Greek classical composer

Vangelis Petsalis (Βαγγέλης Πετσάλης) (born July 4, 1965) is a classical composer and pianist from Greece. He was born in Corfu and studied at the Conservatoire of the Philharmonic Society of Corfu. He studied orchestration and composition in Athens. His work includes compositions for orchestra, piano, choir and the theatre.

==Work==
Vangelis Petsalis has composed violin concertos, and works for piano, mixed choir and orchestra. He has been a member of the Union of Greek Composers, since 1997. His symphonic classical music and music for theatre, has been performed by orchestras such as the National Greek Radio and Television Orchestra, Athens State National Orchestra, the Orchestra of the Colors and the Bulgarian Sofia Philharmonic Orchestra.

He has worked with a number of recording labels including ARCADIA, Agora musica, and LEGEND Classics. His works have been presented in Classical Discoveries, by Princeton University's radio station WPRB, during a segment called "A Visit with Greek composer, Vangelis Petsalis". He was appointed Art Director of the European Department of the Bulgarian Symphony Orchestra. In 2009 he was awarded a grant in the field of Music by the J.F. Costopoulos Foundation for "the recording of new symphonic works together with unpublished older works".

Petsalis's works were also performed during the inaugural events organised to mark the establishment of the centre of the Hellenic Foundation for Culture in Sofia.
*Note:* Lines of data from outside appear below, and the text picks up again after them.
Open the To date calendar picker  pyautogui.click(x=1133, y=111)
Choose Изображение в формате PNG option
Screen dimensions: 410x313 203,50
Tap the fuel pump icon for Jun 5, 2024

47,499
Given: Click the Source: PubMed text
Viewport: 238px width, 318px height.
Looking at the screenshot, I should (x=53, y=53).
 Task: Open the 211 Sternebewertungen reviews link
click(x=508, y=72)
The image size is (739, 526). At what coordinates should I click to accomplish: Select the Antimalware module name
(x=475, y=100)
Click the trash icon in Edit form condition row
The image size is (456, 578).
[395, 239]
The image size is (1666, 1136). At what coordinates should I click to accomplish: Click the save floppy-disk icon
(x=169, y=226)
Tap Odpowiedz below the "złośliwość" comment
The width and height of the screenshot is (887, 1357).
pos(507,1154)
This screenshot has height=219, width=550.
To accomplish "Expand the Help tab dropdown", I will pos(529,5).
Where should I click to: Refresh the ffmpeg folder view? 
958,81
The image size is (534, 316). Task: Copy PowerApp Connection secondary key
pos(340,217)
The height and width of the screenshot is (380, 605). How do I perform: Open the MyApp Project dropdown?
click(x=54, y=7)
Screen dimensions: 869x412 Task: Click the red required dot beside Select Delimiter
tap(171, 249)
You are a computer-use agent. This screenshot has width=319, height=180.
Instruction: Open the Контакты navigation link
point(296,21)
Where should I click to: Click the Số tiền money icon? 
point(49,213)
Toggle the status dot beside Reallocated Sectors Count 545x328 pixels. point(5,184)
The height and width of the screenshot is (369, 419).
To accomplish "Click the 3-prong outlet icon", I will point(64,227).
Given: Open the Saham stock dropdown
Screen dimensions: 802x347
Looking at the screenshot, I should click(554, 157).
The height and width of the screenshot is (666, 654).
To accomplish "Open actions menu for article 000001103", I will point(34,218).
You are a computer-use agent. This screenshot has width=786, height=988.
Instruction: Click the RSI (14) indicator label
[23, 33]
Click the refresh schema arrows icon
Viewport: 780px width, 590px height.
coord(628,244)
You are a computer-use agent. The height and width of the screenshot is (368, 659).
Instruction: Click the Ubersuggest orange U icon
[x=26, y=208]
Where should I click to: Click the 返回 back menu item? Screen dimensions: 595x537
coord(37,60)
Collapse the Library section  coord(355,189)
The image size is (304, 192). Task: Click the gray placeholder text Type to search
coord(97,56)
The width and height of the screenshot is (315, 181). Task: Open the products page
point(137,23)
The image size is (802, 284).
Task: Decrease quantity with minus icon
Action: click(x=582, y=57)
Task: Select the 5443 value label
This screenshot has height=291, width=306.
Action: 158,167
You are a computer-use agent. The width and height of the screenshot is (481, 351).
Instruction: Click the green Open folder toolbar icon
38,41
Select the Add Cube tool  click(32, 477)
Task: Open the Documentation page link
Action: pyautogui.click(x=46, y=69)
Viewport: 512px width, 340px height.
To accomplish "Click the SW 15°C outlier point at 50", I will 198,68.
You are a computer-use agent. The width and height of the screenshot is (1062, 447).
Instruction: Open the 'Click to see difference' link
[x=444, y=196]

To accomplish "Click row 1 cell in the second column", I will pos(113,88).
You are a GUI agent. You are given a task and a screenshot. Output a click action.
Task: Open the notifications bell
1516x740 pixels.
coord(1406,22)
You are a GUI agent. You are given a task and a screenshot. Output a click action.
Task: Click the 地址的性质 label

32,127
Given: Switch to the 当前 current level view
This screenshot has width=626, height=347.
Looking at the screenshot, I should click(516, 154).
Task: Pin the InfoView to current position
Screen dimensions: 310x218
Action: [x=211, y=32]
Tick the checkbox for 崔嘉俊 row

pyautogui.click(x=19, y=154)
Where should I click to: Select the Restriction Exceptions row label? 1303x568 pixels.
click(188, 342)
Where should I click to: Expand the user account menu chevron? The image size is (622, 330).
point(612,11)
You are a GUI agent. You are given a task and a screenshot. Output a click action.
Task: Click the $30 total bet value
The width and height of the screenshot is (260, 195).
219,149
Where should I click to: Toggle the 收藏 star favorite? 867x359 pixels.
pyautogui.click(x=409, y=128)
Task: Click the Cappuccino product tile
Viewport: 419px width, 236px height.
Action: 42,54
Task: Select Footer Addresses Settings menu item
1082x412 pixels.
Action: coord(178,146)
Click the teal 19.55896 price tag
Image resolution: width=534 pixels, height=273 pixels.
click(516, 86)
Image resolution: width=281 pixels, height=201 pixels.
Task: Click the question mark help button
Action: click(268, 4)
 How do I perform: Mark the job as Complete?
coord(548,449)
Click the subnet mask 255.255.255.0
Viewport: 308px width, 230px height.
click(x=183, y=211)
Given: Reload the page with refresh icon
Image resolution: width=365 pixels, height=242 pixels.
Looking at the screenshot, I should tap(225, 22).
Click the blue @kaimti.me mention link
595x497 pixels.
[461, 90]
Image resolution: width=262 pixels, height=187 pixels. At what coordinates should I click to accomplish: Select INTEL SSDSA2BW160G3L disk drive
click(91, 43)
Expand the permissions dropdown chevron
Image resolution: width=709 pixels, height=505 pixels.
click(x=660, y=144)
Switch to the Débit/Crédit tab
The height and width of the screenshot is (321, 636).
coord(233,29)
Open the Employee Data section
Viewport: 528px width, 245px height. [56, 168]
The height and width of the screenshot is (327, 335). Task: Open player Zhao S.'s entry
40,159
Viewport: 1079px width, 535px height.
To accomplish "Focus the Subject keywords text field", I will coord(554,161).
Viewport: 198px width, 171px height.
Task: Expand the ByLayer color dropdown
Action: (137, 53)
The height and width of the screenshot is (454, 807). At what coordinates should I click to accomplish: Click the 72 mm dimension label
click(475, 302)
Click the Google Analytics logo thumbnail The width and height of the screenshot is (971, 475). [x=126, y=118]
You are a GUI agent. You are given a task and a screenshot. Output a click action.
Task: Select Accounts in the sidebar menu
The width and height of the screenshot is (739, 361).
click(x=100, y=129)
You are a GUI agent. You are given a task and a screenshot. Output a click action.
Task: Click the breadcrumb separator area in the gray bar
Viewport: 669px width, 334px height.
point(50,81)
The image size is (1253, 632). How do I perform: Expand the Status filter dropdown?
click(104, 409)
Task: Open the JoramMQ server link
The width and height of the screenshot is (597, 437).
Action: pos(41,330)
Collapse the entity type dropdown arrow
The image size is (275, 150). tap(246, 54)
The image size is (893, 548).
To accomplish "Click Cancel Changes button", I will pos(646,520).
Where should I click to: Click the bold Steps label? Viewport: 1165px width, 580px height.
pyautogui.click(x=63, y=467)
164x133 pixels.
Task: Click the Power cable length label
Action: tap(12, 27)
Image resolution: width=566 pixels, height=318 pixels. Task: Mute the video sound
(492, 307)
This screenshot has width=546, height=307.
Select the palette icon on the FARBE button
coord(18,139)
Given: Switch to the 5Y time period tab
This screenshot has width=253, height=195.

During the inaugural events of the HFC Centre, the Sofia Philharmonic Orchestra performed works by Vagellis Petsalis, Dimiter Christov, Carl Maria von Weber and Tchaikovsky.

On 30 March 2010 Petsalis gave a performance for the second consecutive year in Athens accompanied by the Musical Keys of the Municipality of Athens where he presented his own works as well as the works of other composers covering a musical spectrum from classical to jazz.

Petsalis has also studied medicine and is a specialist in radiology.